Monday, May 3, 2010

Beverage Tax Rebuttal

Recently a proposal was put forth by D.C. Council Member Mary Cheh to tax beverages in order fund programs and close the budget gap. Cheh is not innovative in her ideas. A similar tax has twice been included in Governor Paterson’s budgets for New York. Mayor Nutter of Philadelphia raised the stakes by suggesting that beverages be taxed at two cents per ounce. It is a bad idea that has migrated down the I-95 corridor.

The beverage tax’s proponents justify increasing the tax burden on the citizen with an appeal to the public health crisis of obesity. This is both shameful and misleading. While Cheh and other politicians point to laboratory studies suggesting that their tax would help combat obesity, the five most obesity states according to the CDC all have beverage taxes on their books. Not to completely leave the academics out of the argument, a recent economic study calculated that even a 58% soda tax, equivalent to the average taxation on cigarettes, might have reduce the body mass index by 0.16 points. As drinking water after eating five servings of apple pie is not a way to lose weight, this tax is not a solution to the problem of obesity.

If there was real political will on the part of Cheh, Paterson, Nutter and other politicians to face the public health crisis, their proposals would outline ways to make better food choices affordable for any family budget. Public facilities used for exercise and physical sport would receive greater priority rather then being the first on the budgetary cutting block. Building useful institutions and mechanisms within the community, rather then economic suffocation through regressive taxation would be the goal of these individuals.

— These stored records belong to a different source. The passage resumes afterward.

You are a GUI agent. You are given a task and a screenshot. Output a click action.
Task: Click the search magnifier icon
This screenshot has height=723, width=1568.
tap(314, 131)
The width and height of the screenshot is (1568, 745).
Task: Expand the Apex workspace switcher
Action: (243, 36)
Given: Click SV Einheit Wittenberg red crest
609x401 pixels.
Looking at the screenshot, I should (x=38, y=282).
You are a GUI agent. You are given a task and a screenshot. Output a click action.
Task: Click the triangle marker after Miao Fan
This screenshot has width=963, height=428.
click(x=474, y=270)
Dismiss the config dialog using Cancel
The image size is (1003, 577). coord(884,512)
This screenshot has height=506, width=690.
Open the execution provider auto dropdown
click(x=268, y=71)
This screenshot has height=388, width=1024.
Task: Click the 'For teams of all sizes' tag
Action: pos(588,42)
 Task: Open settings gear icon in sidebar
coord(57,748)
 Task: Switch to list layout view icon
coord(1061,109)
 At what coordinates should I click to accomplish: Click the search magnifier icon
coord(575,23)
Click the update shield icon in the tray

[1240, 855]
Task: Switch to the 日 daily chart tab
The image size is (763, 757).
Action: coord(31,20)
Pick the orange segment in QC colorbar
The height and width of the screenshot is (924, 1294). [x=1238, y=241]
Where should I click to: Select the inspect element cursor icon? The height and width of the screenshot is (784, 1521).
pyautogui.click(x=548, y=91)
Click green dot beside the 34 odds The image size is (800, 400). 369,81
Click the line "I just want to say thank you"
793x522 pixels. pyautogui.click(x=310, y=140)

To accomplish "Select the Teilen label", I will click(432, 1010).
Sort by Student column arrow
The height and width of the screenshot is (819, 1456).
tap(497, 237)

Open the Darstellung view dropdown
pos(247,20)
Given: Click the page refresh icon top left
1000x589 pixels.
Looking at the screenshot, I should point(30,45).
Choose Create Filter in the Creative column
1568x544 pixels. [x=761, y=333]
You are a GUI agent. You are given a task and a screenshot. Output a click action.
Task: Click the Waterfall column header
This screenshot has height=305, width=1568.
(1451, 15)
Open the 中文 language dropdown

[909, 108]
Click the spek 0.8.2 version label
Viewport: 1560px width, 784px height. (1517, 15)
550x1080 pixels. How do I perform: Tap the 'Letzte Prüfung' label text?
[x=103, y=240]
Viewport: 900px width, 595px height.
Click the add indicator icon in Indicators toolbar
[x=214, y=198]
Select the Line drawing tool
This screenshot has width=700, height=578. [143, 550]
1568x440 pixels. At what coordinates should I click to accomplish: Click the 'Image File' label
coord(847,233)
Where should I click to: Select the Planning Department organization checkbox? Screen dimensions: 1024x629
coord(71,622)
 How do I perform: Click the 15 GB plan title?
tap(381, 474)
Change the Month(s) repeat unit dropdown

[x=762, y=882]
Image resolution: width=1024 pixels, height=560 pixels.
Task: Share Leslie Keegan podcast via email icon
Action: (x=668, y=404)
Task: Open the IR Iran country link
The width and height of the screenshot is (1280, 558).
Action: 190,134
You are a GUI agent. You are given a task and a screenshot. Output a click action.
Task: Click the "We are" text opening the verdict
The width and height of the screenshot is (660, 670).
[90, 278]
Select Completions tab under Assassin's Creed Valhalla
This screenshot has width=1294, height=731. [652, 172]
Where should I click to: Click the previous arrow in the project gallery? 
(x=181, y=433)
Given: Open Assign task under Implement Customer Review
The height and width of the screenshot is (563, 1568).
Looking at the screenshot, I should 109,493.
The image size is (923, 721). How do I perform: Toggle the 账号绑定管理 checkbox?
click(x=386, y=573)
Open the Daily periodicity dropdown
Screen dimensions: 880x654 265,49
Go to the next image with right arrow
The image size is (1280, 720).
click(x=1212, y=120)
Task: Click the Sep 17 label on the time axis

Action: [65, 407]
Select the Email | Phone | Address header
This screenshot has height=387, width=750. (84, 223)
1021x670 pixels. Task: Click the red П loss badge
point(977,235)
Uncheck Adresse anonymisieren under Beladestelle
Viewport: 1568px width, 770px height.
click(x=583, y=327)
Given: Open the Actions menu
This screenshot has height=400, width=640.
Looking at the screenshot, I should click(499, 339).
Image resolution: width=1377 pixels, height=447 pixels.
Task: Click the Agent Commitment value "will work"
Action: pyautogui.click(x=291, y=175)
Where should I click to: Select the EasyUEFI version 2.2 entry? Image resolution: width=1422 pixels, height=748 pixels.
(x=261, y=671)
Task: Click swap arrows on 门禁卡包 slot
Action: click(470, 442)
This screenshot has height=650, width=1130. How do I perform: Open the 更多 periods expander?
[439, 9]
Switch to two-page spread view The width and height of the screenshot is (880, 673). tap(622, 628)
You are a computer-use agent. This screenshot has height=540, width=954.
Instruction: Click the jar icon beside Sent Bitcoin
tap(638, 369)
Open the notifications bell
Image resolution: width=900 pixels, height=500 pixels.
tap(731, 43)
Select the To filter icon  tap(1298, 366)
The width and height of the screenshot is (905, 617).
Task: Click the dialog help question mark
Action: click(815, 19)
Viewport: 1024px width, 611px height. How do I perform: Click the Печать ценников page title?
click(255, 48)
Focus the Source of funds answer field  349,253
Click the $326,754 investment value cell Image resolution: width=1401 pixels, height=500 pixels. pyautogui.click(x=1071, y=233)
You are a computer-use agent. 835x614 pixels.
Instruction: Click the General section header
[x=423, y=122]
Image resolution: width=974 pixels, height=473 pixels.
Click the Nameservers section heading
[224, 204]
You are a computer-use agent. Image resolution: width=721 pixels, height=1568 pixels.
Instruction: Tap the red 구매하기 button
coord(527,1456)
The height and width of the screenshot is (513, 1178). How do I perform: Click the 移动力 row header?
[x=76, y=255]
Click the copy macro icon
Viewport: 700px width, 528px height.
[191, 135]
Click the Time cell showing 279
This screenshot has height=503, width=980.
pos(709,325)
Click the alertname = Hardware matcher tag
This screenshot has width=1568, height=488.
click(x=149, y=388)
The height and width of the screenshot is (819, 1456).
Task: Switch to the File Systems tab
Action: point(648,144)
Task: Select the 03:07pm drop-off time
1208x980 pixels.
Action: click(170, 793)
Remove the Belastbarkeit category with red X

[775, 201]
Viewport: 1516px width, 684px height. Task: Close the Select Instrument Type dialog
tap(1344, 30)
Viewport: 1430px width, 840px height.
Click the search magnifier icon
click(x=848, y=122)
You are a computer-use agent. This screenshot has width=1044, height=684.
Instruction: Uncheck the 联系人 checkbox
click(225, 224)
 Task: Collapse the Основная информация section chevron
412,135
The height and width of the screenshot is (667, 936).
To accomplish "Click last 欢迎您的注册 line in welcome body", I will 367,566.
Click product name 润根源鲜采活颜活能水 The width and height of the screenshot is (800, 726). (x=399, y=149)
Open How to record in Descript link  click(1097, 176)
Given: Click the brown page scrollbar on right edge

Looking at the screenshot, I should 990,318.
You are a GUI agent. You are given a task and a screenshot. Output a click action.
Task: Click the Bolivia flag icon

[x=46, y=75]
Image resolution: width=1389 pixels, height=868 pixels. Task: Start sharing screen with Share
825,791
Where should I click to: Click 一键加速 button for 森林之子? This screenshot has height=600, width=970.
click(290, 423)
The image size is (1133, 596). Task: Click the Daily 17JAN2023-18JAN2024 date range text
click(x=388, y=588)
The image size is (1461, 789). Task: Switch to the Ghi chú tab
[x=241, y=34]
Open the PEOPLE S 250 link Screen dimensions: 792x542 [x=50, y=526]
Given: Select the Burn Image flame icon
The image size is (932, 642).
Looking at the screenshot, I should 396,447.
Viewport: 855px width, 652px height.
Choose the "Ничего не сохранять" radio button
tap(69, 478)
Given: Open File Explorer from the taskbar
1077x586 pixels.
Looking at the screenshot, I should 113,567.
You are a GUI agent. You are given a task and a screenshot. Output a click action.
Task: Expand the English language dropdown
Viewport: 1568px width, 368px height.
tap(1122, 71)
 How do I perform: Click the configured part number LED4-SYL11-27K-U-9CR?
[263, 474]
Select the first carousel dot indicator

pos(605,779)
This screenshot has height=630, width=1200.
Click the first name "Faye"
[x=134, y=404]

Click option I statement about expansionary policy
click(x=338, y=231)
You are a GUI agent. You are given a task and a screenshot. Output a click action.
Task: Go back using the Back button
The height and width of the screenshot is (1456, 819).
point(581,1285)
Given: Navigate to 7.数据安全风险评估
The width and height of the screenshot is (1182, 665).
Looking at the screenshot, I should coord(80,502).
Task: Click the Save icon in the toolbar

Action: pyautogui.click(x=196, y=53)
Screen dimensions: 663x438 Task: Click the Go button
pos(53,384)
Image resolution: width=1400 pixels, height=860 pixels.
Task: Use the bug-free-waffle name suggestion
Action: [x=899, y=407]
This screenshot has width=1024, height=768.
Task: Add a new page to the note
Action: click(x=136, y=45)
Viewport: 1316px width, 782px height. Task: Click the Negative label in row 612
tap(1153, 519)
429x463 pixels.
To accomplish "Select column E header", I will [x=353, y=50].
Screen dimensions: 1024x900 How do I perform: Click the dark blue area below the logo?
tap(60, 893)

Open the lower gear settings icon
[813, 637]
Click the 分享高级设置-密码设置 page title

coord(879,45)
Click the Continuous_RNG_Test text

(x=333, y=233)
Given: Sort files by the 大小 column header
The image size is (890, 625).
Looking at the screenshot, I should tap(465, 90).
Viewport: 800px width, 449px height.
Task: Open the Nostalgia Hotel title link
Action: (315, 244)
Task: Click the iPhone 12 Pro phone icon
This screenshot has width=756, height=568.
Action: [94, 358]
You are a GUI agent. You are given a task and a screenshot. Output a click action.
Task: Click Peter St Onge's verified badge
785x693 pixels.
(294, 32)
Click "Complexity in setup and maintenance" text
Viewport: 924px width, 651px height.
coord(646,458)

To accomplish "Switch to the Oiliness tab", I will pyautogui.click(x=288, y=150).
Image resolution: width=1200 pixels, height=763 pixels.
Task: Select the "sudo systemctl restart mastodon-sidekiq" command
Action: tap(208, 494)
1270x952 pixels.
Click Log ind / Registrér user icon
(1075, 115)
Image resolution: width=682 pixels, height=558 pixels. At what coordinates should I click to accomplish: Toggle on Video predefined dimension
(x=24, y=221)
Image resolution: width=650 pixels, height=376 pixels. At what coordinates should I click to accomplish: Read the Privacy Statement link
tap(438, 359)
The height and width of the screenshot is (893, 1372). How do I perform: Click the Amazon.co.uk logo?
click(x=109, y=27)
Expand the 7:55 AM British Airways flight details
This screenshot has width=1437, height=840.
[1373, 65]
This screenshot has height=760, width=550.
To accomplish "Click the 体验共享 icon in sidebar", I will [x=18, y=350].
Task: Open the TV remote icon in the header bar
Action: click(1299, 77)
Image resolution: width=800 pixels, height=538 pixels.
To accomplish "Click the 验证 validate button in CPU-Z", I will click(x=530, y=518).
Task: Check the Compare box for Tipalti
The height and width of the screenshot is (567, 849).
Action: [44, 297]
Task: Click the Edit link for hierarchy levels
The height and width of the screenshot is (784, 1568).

It has been put forward that Healthy Schools Act of 2010 be fund by revenue from a D.C. beverage tax. The pitfall with this is the politician and their machinations. Repeatedly across the country at differing levels of government, the behavior of elected officials falls into familiar pattern. A new tax, a new lottery or a new toll is enacted to pay for a new program, a new initiative or a new public amenity. Only to see the politicians then cut the funding to the institution in the next budget cycle to pay for another pork belly project.

The beverage tax would include much more then just soda. Cheh’s proposal would target all sugary beverages. Sport drinks, juices, iced tea, lemonade, if it has sugar, Cheh wants to tax it. This would lead to confusion as baristas attempt to calculate the tax of a large black coffee with two sugars. It would be the 1993 snack food tax fiasco all over again.

The dividing line between low-income and outright poverty is a string of coins. Low-income families shop for food by looking at price tags, not the USDA food pyramid. Regressive taxation not only stretches the food budget, but could wreak devastation on the whole family economy. It isn’t the president of Pepsi that will join the unemployment line, but the delivery driver, the convenience store clerk and the hot dog vendor.

1 comment:

  1. So we subsidize healthy food choices and educate the public on what's healthy? Hey, I'm all for it, but where do we get the money from?

    I think a better idea than soda tax is a redirection of funds from corn subsidy to the healthier food choices you mention. Thoughts?